Stored dataset items
◆ ◆ ◆ ◆ ◆
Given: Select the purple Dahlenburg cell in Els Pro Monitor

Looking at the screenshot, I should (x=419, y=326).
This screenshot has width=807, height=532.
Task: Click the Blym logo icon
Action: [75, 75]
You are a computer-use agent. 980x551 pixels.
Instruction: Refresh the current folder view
◆ ◆ ◆ ◆ ◆
:: TASK BRIEF ::
Copy every line of the records above exactly.

:: ANSWER TO THE PROBLEM ::
Given: Select the purple Dahlenburg cell in Els Pro Monitor

Looking at the screenshot, I should (x=419, y=326).
This screenshot has width=807, height=532.
Task: Click the Blym logo icon
Action: [75, 75]
You are a computer-use agent. 980x551 pixels.
Instruction: Refresh the current folder view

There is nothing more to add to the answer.